Unfortunately, perhaps as a personal favor to a former colleague, Gov. Martinez has endorsed the appointment of Bay to the FERC although not specifically the powerful position of chair.
The Obama Administration has a dismal record on the development of America's energy assets despite the obvious importance these strategic natural resources play to states like New Mexico. The Washington Post says, "If foot-dragging were a competitive sport, President Obama and his administration would be world champions for their performance in delaying the approval of the Keystone XL pipeline." Now the Obama White House — heavily lobbied on the issue by fringe activists — aims to do the same for liquefied natural gas export terminals. As it is, there are two dozen applications for new export terminals awaiting FERC approval.

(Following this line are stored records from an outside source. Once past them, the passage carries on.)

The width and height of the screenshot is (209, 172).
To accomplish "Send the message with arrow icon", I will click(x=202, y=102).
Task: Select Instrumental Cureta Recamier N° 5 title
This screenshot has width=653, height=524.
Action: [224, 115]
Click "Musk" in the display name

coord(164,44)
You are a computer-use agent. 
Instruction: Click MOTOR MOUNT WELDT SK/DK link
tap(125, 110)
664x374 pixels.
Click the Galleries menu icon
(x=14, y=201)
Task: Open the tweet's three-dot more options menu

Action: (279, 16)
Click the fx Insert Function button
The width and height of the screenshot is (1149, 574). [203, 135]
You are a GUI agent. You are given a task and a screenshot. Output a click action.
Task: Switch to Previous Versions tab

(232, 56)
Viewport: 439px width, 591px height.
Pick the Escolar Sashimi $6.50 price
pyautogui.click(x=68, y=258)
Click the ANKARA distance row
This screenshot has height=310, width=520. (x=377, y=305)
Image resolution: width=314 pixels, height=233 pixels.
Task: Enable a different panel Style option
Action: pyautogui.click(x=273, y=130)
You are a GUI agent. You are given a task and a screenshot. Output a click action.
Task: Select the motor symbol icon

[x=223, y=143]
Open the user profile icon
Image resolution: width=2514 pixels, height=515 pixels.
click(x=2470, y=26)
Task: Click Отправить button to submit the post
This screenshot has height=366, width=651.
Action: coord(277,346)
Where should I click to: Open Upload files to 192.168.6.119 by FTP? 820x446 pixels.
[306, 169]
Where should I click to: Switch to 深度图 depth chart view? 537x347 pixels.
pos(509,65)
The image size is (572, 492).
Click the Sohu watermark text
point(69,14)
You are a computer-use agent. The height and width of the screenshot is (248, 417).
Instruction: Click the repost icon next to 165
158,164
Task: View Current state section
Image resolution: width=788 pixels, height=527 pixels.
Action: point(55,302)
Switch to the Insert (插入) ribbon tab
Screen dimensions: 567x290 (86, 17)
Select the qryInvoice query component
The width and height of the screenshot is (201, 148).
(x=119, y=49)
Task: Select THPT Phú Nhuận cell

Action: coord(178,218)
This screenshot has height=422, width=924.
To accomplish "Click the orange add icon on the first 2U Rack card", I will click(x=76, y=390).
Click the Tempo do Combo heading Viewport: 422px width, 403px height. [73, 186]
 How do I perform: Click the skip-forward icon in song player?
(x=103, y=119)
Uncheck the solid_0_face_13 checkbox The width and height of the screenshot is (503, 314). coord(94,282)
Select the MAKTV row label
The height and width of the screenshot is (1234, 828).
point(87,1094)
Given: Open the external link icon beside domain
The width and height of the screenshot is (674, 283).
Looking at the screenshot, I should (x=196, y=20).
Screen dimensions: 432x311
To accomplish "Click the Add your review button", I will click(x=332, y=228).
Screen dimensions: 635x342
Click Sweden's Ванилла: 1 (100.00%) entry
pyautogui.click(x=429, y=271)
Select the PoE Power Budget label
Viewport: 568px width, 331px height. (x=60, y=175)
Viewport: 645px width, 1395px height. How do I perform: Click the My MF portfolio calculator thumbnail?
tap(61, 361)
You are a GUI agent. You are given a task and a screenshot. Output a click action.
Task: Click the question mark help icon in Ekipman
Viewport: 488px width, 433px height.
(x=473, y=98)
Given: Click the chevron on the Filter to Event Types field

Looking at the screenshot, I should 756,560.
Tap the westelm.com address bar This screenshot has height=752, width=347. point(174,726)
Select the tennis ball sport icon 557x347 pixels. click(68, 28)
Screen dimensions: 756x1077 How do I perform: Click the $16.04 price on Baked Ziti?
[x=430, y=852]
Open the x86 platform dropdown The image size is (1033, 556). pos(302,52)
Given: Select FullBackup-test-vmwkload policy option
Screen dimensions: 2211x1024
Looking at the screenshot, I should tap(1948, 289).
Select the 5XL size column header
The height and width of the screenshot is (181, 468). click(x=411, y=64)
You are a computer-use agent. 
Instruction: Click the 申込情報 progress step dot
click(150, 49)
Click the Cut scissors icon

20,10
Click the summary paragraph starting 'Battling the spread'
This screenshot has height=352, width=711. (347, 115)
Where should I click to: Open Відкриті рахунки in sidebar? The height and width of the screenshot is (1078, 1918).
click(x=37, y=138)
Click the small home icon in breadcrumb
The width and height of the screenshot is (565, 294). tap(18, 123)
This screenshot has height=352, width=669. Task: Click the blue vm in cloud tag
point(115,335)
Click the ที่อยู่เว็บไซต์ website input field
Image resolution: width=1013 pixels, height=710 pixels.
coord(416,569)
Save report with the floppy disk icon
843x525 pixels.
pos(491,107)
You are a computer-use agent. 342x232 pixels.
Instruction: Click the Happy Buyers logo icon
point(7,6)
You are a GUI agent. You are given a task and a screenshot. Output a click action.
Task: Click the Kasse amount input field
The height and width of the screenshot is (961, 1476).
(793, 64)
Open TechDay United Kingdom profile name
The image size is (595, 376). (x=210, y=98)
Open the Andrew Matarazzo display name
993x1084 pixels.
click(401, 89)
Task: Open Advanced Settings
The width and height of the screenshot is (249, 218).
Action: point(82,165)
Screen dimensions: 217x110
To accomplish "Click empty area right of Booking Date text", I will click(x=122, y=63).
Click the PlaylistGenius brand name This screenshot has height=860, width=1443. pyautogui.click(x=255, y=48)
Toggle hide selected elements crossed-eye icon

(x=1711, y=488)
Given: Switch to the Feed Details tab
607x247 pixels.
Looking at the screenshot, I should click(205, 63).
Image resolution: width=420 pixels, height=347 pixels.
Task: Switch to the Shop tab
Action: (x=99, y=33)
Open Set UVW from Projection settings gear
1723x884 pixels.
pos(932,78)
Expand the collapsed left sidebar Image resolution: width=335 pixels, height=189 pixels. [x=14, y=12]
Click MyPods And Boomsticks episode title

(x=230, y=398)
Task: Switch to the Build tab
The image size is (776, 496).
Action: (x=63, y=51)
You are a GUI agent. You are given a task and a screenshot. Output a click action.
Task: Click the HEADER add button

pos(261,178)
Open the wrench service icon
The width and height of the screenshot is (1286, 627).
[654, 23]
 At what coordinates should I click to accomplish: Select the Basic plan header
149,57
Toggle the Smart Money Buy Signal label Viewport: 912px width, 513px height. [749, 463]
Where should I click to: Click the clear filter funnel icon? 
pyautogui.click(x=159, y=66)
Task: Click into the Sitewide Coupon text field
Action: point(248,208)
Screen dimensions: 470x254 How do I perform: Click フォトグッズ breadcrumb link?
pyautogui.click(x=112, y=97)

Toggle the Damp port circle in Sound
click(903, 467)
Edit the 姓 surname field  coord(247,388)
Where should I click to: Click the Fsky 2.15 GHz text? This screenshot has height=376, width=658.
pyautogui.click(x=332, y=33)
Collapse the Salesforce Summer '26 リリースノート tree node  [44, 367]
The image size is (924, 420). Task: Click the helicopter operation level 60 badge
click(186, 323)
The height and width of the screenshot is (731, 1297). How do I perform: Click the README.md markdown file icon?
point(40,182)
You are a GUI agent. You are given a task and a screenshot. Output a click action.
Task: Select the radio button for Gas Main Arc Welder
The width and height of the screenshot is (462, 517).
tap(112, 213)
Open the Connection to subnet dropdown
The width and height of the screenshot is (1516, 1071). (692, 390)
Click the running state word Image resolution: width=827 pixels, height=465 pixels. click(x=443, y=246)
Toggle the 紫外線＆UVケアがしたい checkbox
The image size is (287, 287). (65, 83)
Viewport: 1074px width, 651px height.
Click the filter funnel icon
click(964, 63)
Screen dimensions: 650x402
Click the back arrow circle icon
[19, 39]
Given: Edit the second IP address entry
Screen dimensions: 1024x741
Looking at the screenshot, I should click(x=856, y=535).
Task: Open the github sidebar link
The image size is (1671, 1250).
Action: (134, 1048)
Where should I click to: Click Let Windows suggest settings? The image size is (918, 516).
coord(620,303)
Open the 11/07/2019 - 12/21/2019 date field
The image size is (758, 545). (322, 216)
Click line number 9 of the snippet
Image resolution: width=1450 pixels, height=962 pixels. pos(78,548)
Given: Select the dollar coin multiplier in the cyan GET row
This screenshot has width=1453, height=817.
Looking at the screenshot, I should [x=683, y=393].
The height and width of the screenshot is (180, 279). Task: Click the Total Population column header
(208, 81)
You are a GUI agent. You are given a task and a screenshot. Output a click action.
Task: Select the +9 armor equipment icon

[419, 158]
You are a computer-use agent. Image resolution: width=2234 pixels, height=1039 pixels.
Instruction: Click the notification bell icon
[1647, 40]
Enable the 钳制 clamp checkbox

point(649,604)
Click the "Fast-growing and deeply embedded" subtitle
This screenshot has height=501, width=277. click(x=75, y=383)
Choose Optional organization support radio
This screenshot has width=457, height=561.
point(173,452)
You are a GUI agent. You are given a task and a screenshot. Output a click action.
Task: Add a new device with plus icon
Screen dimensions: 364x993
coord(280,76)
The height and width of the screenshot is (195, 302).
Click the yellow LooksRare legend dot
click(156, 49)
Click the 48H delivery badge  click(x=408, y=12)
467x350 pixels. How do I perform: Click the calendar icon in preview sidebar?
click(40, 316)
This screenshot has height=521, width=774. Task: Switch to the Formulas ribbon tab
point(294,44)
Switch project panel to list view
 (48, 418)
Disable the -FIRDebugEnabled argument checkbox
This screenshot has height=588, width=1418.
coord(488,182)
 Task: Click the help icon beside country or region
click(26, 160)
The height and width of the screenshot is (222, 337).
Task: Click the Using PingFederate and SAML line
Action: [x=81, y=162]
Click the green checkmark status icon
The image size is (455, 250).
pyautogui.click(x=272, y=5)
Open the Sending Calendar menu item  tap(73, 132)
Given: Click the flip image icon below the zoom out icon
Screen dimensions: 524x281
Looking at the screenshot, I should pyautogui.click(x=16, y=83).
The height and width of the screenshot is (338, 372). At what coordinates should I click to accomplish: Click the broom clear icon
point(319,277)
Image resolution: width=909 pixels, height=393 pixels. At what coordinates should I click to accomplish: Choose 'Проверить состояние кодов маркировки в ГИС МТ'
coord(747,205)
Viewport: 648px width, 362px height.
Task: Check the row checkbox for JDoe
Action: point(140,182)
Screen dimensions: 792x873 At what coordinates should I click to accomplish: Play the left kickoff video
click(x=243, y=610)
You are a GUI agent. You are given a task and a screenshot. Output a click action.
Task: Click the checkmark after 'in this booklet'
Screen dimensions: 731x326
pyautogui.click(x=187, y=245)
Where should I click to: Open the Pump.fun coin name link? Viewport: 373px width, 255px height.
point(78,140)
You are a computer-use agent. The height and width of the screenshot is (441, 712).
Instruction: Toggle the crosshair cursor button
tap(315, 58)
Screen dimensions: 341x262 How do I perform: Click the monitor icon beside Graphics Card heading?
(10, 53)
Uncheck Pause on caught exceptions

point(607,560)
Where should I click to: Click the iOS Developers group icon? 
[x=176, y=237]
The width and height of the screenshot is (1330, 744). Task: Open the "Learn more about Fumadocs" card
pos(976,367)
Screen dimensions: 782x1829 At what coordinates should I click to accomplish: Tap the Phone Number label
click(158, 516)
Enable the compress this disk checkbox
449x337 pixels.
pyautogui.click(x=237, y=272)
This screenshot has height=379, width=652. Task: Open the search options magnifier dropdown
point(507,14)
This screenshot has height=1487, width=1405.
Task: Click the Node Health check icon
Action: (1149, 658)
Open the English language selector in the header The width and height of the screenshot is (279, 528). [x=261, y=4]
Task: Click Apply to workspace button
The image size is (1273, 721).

The Rio Grande Foundation has previously estimated that New Mexico could see an immediate increase in economic output of $200 million and the addition of 2,000 jobs immediately if LNG exports were encouraged rather than discouraged by Washington.
Senate Majority Leader Harry Reid said in an interview this week that he wants Norman Bay as chairman of FERC, not Cheryl LaFleur. The last guy Reid picked for chairman, Ron Binz, could not get confirmed after calling natural gas "a dead end."
A FERC chairperson who implements an anti-natural gas agenda — rather than serving as the neutral arbiter the FERC needs — could cut short our state's strides in energy exploration.
To be sure, Bay's appointment as chair over a commission on which he has never served, and has little background, makes little sense in terms of good government. Of even greater concern, though, are the troubling implications for New Mexico.
Ideally, Gov. Martinez should take a closer look at the views Mr. Bay holds as they relate to energy issues in general and LNG exports in particular. Absent a broader evaluation of Bay's record, we hope that Martinez clarifies that her support for Bay is simply as a member of the FERC as opposed to its chair.